Apenas terminó de desayunar tomó una pastilla rayada.
Intentó levantarse, pero no pudo. Estaba encajado en el asiento. Las horas y el sudor habían hecho una suerte de efecto succión que lo adhirió al asiento.
Llamó a la azafata que le extendió la mano. La agarró y quiso impulsarse, pero lo único que logró fue atraer a la azafata que cayó sobre él.
–¿Por qué no utiliza el respaldo del asiento de adelante que está vacío para ayudarse?
La azafata pasó su brazo bajo la sudorosa axila e intentó levantarlo, al tiempo que el obeso hizo palanca con el codo en el apoyabrazos y se apoyó en el respaldo del asiento delantero. Un sonoro ruido hizo que varios pasajeros miraran sobresaltados y vieran cómo el respaldo del asiento caía al piso.
Logró incorporarse.
Se dirigió al baño. Cada ida era un enorme esfuerzo. Sincronizaba sus deposiciones con un poderoso y casi instantáneo laxante. No fuera a ser que le vinieran las ganas en algún lugar no apto.
Empujó la puerta tijera y quiso entrar, pero no pudo. Sus rollos lo trabaron en el marco de la puerta.
–¿Me ayuda por favor? –le dijo a un señor fornido sentado en la primera fila de económica.
–¿Cómo va a salir después?
–Todo lo que entra sale, así que no se haga problema.
El pasajero le dio un empujón y el obeso entró. Se apoyó en la esquina y cerró la puerta.
Cinco minutos después una azafata golpeó la puerta.

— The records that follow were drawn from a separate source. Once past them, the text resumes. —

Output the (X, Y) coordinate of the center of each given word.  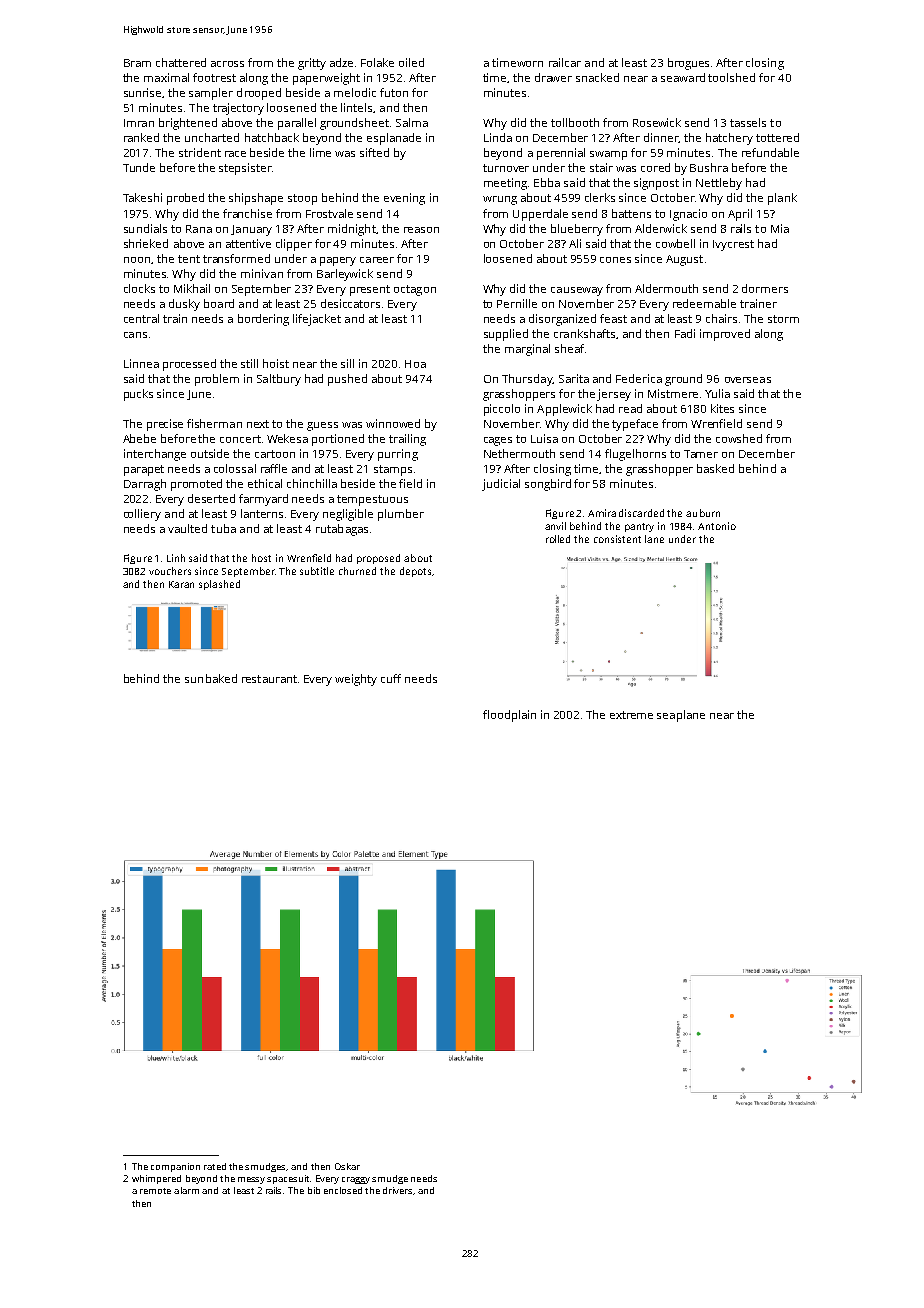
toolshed (731, 77)
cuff (391, 678)
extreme (631, 715)
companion (175, 1167)
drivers (397, 1190)
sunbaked (211, 678)
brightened (188, 124)
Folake (377, 62)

–Estamos descendiendo, vuelva a su asiento.
–Ya voy.
Trabajosamente se limpió. Odiaba el esfuerzo supremo que debía hacer por no tener un potente bidet como el que tenía en su casa que le aseguraba el acceso a los lugares más recónditos. Apoyándose en la mesada del baño se incorporó. La panza impidió que la puerta tijera se abriera.
Llamó a la azafata.
–No puedo salir… –dijo susurrando.
La azafata intentó plegar la puerta, pero no pudo. Pidió ayuda al señor fornido de la primera fila.
–Es un gordo boludo, le dije que no iba a poder salir –dijo, refunfuñando.
Los intentos de ambos fueron infructuosos, la enorme panza que impedía que la puerta tijera se abriera se convirtió en un obstáculo insalvable.
–Ya estamos por llegar, va a tener que aterrizar en el baño –le dijo la azafata, que fue a sentarse junto a una compañera.
–Vamos a tener que bajar con el gordo en el baño, no lo pude sacar.
–¿Y si le pasa algo?
–¿Qué le va pasar? Entró a presión… todo el baño es su cinturón de seguridad.
Una vez que el avión aterrizó y los pasajeros bajaron, ingresaron dos empleados de la aerolínea.
Desarmar el marco de la puerta les llevó tres minutos, sacar a El gordo, unos quince.
Llegó a su casa pasadas las once de la noche. Había sido un día agotador. Necesito una buena ducha de agua caliente, pensó.